Baca artikel IDN Times lainnya di IDN App
For
You

Rektor Paramadina: Prabowo Akan Lebih Nasionalis

Diskusi Publik dengan tema “Islam dan Demokrasi” yang diadakan di ruang Granada, Universitas Paramadina, Selasa (25/6/2024). (dok. Universitas Paramadina)
Intinya sih...
  • Presiden terpilih Prabowo Subianto dinilai akan lebih nasionalis dalam ekonomi dan politik dalam pemerintahan baru. Pada kesempatan yang sama, Eunsook Jung dari University Wisconsin, mengatakan pada Pemilu 2019 di Indonesia, polarisasi semakin meningkat, dengan pembagian antara populisme Islam pro dan anti-Islam. Sementara, pada Pemilu 2024, populisme Islam dan politik identitas tampak berkurang karena perbedaan ideologis dikesampingkan demi aliansi antara elite nasionalis dan religius.

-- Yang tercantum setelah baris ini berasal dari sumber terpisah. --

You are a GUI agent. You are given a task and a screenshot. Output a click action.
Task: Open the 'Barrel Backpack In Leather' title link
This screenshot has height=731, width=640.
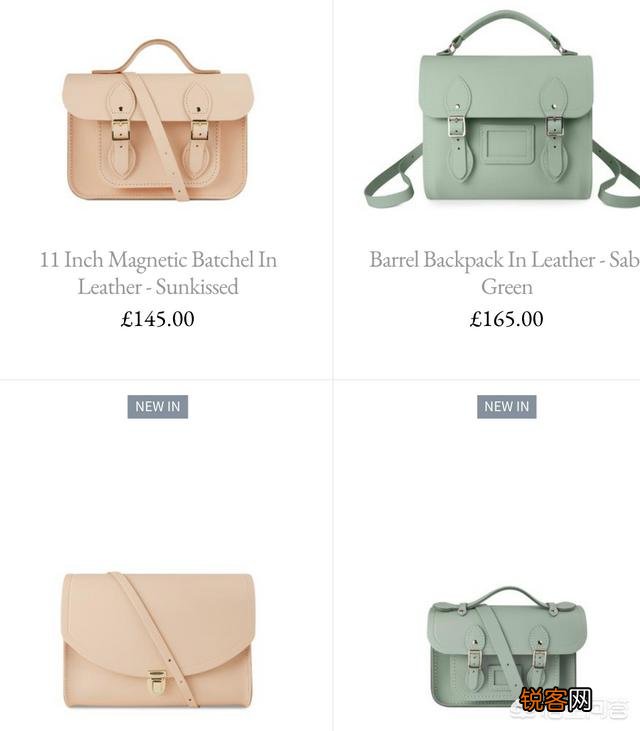pyautogui.click(x=504, y=273)
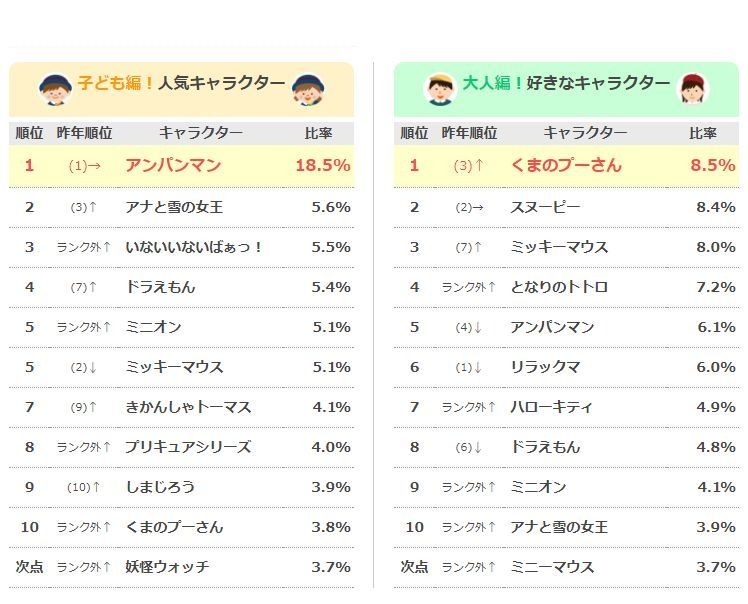The height and width of the screenshot is (604, 748).
Task: Click リラックマ in the adult ranking
Action: (545, 367)
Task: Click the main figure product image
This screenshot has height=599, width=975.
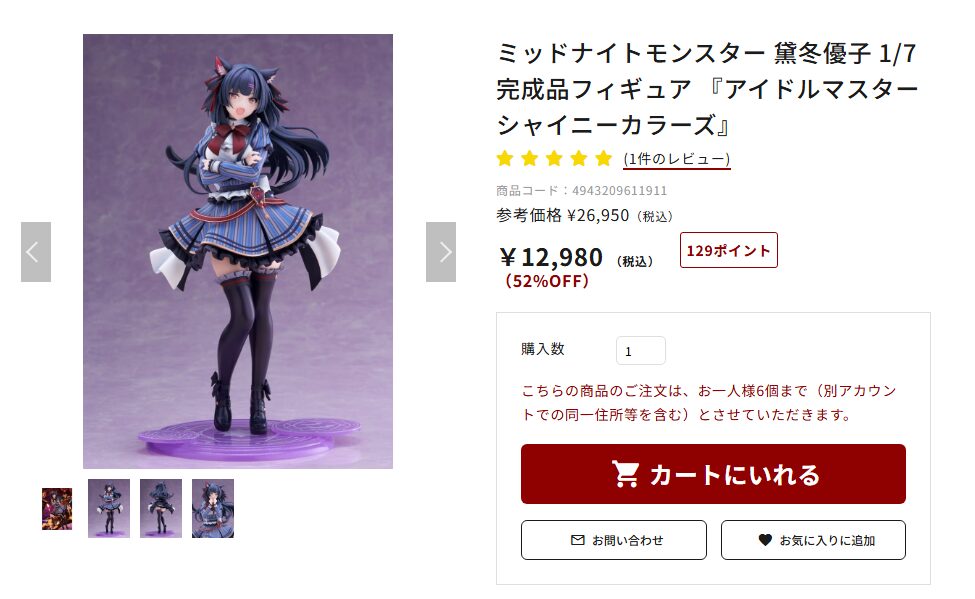Action: pos(238,251)
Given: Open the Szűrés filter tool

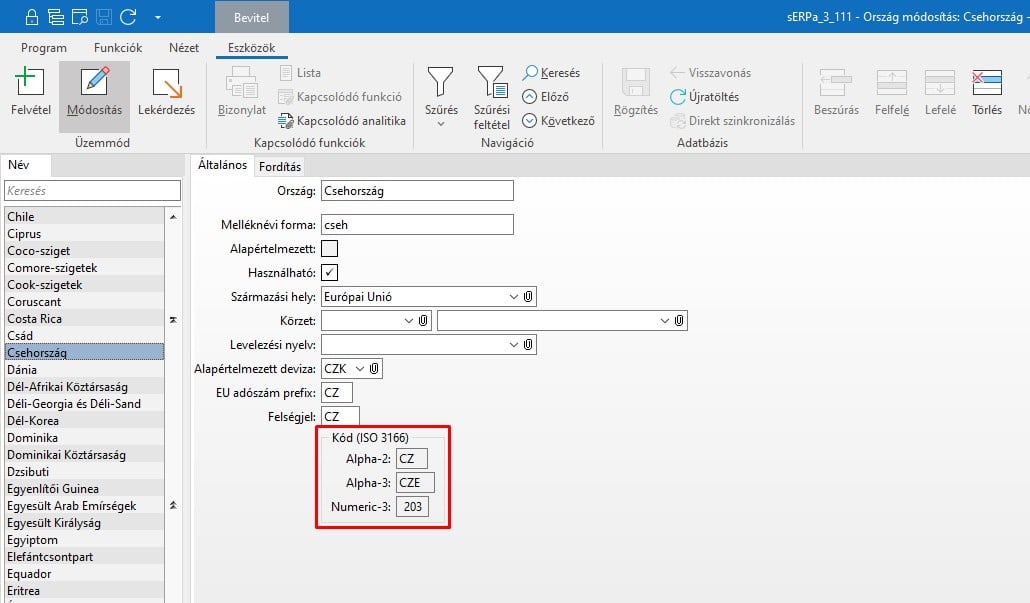Looking at the screenshot, I should coord(441,85).
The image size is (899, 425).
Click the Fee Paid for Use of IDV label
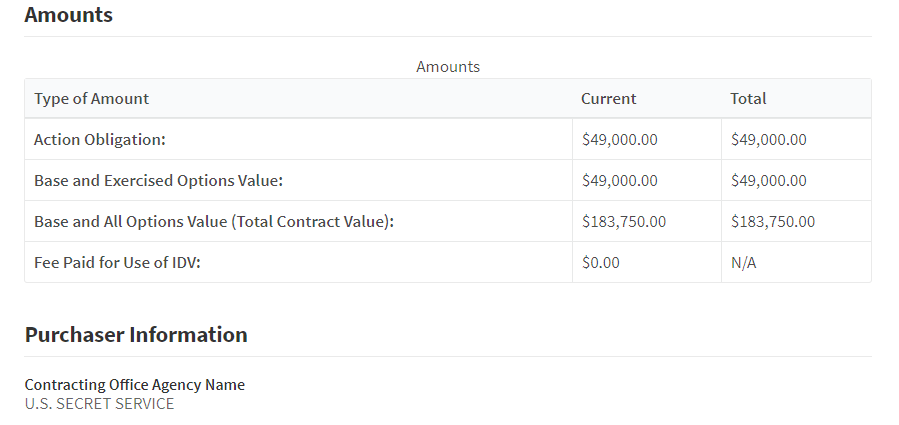(117, 263)
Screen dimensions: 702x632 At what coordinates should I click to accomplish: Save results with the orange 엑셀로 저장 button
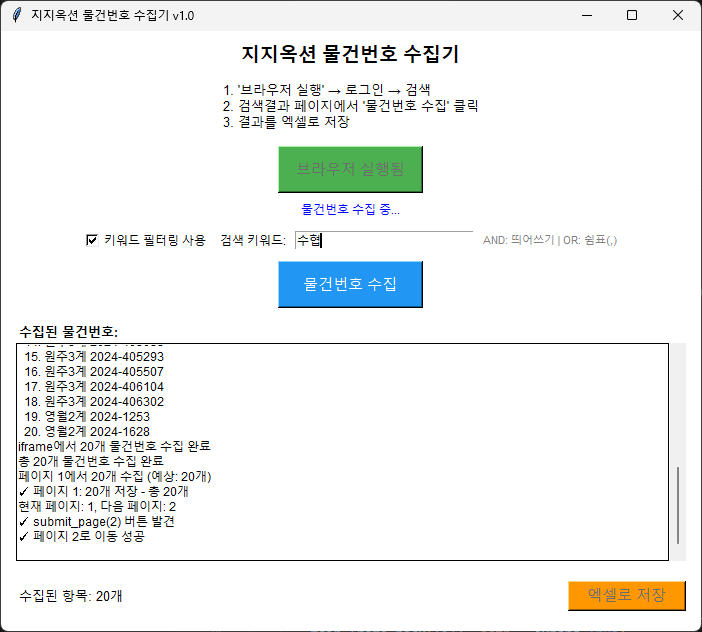click(626, 596)
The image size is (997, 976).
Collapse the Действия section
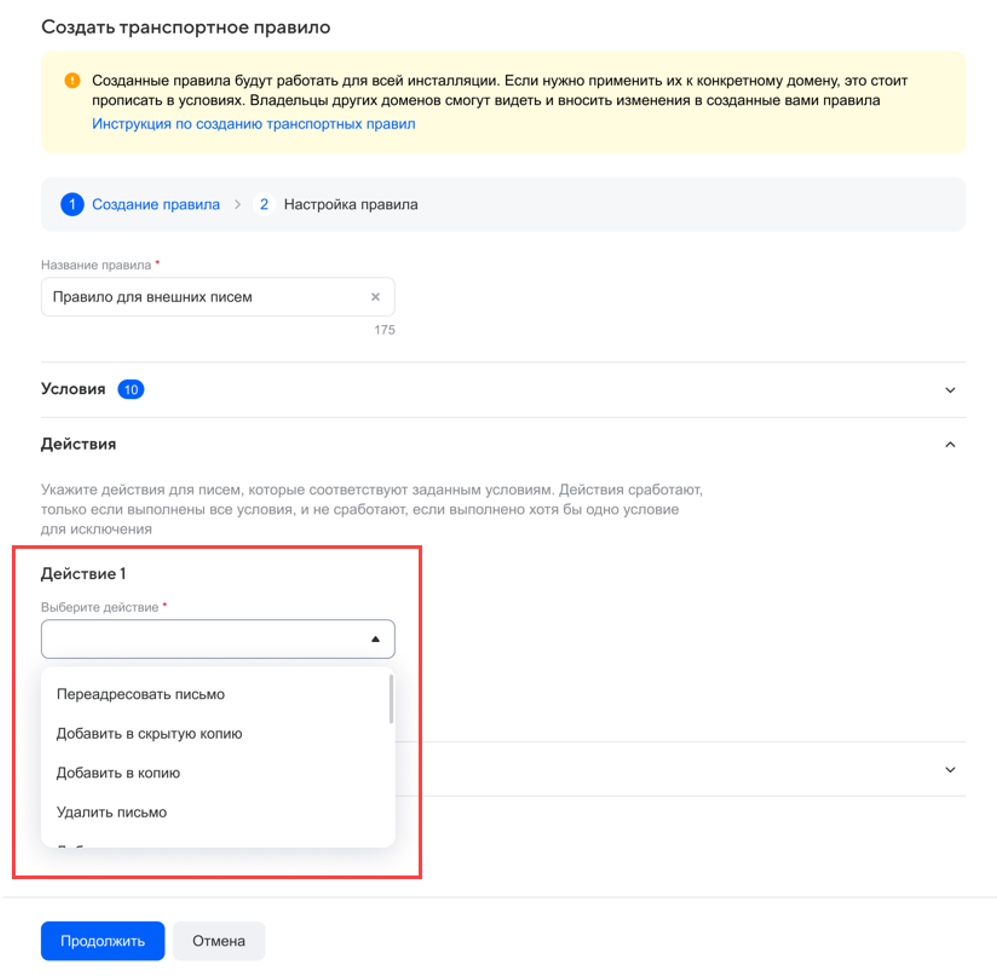pos(950,444)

Jakarta, IDN Times - Rektor Universitas Paramadina, Profesor Didik J Rachbini, mengatakan Presiden terpilih Prabowo Subianto akan lebih nasionalis, baik dalam ekonomi maupun politik dalam pemerintahan baru.

Hal ini diungkapkan politikus Partai Amanat Nasional (PAN) itu dalam pengantarnya pada diskusi publik bertema “Islam dan Demokrasi” yang diadakan di ruang Granada, Universitas Paramadina, Selasa, 25 Juni 2024.

Sementara, Eunsook Jung dari University Wisconsin, menyatakan topik ini sangat relevan bagi Indonesia, mengingat perubahan signifikan yang terjadi dan implikasinya bagi masa depan Indonesia.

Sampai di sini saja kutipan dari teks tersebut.